In an escalating crackdown, Pakistani police have arrested scores of opposition activists as most major political parties united in marking July 25 as a “black day” to protest what they say were rigged elections on the same day last year.

Prime Minister Imran Khan's Pakistan Tehreek-e Insaf (PTI) political party swept to power last year following a bitterly contested election. The current protests stem from mounting economic pain for Pakistanis and an angry political climate prompted by a crackdown on the opposition and extensive media censorship.

Pakistan Muslim League Nawaz (PML-N), the party of former Prime Minister Nawaz Sharif, said police took away dozens of its activists in the eastern city of Lahore in predawn raids on July 25. Sharif is currently in prison on corruption charges.

"It is a fascist tactic by a government scared of protests," said PML-N leader Maryam Nawaz, Sharif’s daughter and successor.

"Every day in the presence of Imran Khan is a black day," she later told a major opposition gathering in a football stadium in the southwestern city of Quetta.

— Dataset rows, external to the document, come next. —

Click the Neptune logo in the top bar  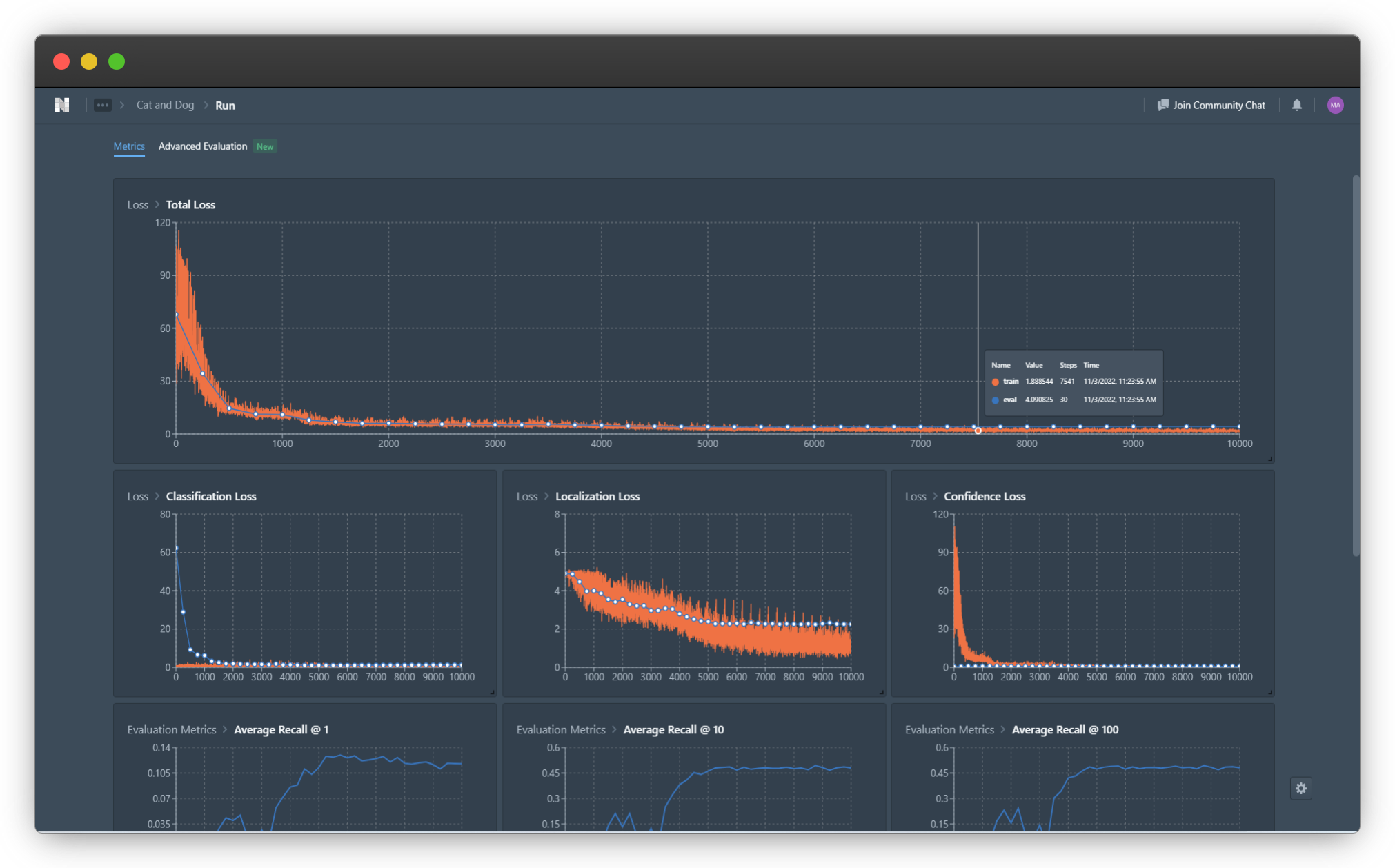coord(61,105)
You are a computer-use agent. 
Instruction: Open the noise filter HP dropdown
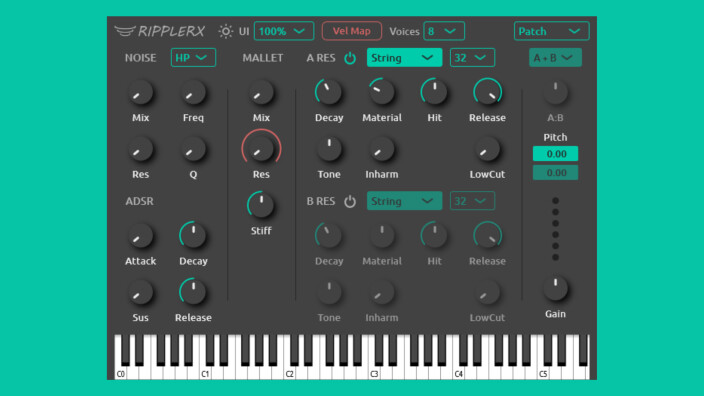193,57
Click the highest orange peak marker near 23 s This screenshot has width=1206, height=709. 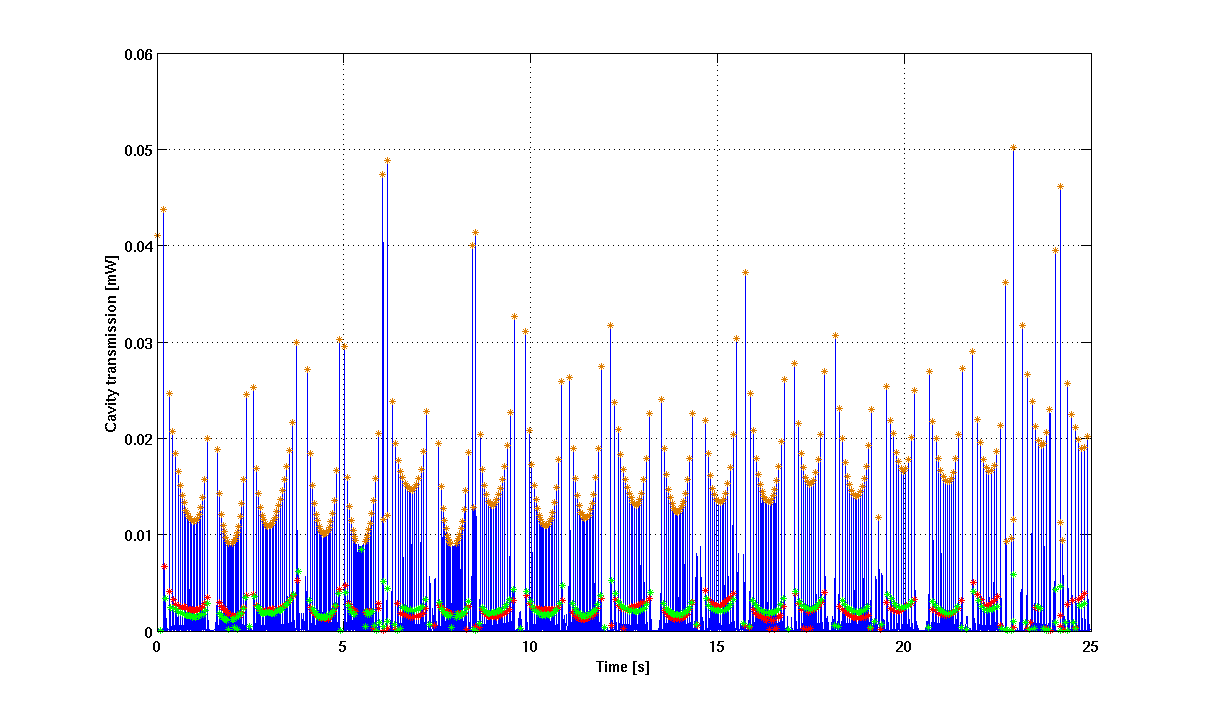(x=1013, y=147)
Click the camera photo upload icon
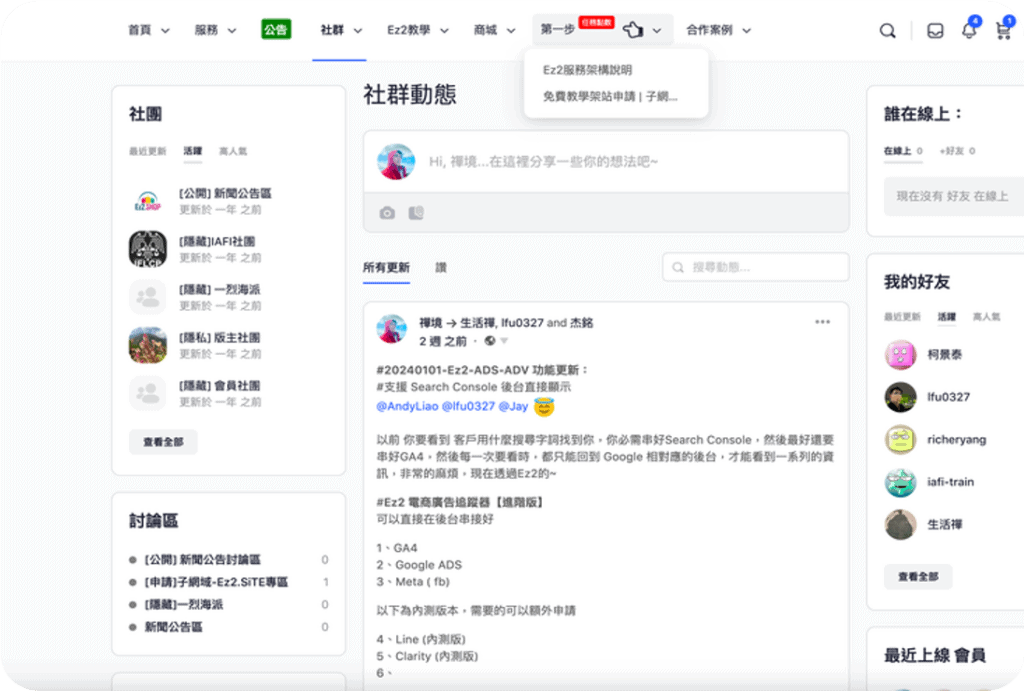Image resolution: width=1024 pixels, height=691 pixels. click(x=387, y=213)
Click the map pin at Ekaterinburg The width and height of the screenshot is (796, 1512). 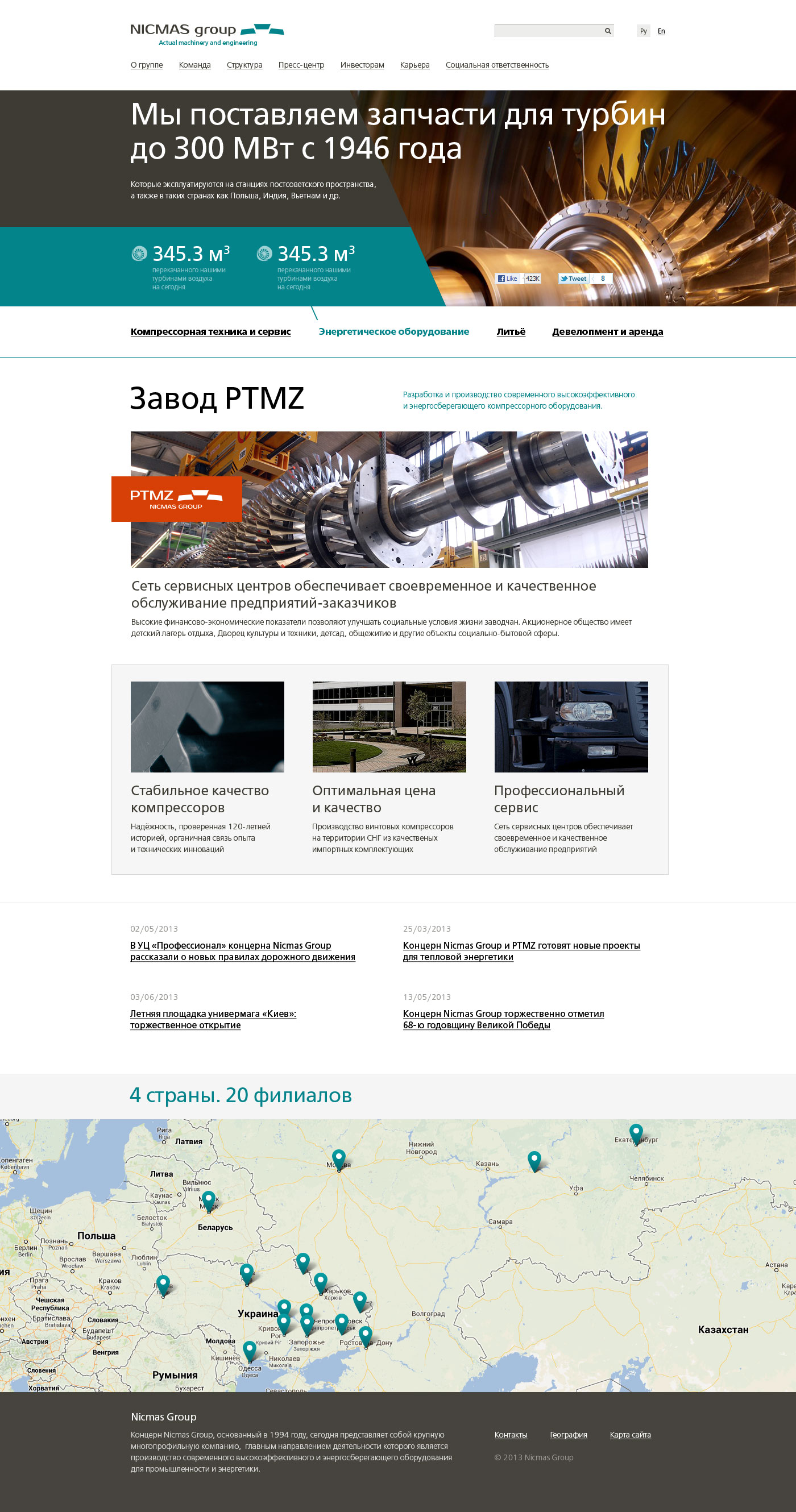[x=636, y=1133]
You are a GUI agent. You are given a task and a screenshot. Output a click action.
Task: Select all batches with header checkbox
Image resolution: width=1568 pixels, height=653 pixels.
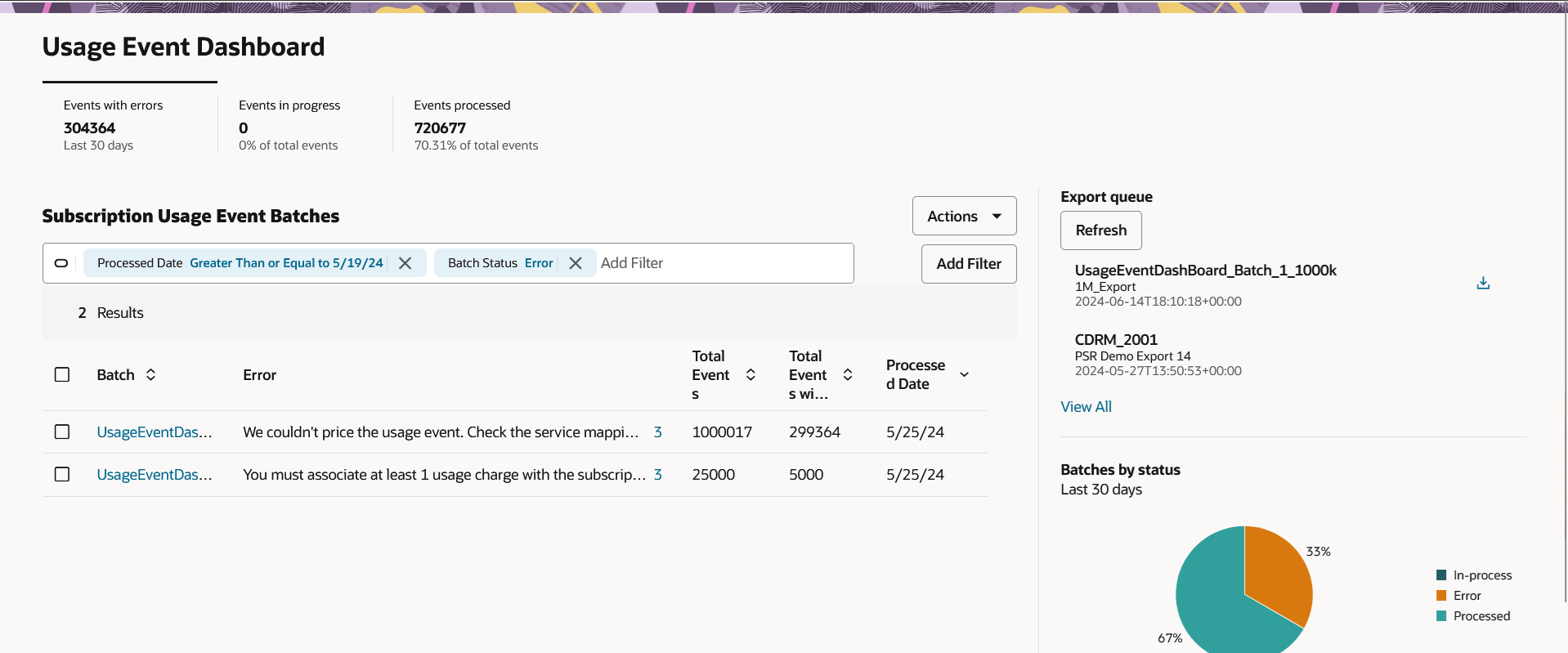[62, 375]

Nawaz said Pakistanis were denied their right to choose their government in the July 25, 2018, parliamentary election.

“May Allah save Pakistan from such an atrocity again,” she tweeted. “Look at Pakistan from that day onwards. Not only inflation, unemployment and bad governance began but the voices of those speaking against it muzzled,” she wrote in an apparent reference to the extensive censorship being imposed in the country.

Opposition parties accuse Pakistan’s powerful military of orchestrating the election win of the ruling PTI last year. Major opposition rallies were also held in the southern seaport city of Karachi, Peshawar in the northwest, and Lahore, a key PML-N stronghold.

In Karachi, a city of 20 million, thousands of supporters of the Pakistan Peoples Party, a main opposition party, listened to party leader Bilawal Bhutto Zardari, son of the murdered former Prime Minister Benazir Bhutto.

"July 25 [2018] is a black day in our history because they not only targeted the parliament [through rigged elections] but are aiming at wiping our democracy," he said. "Now they are not only targeting politicians but are aiming at ending all politics."

But the PTI-led government is not deterred.

Firdous Ashiq Awan, a special assistant to Khan, said their party will celebrate July 25 as “Accountability Day.” The PTI maintains that people voted them into office because they were sick of the corruption associated with previous governments led by the PML-N and Pakistan Peoples Party.

But a year into the PTI’s rule, its narrative seems to be losing appeal among Pakistan’s nearly 210 million people. Anger is mounting as Pakistanis struggle with the repercussions of runaway inflation, new taxes, and rising utility prices. Khan’s administration has so far delivered little on its promises of reviving the economy, creating employment, and nurturing transparency. During the past year, the rupee, the Pakistani currency, has lost more than a third of its value against the dollar.

Political parties are not alone in agitating against the government.

On July 16, journalists staged demonstrations across Pakistan to denounce censorship by the country's powerful military and security services. They also opposed layoffs, budget cuts, and months-long delays in paying salaries.

On July 13, most markets and wholesale merchants across Pakistan closed to protest the government’s efforts to clamp down on tax evasion and requirements for business documentation.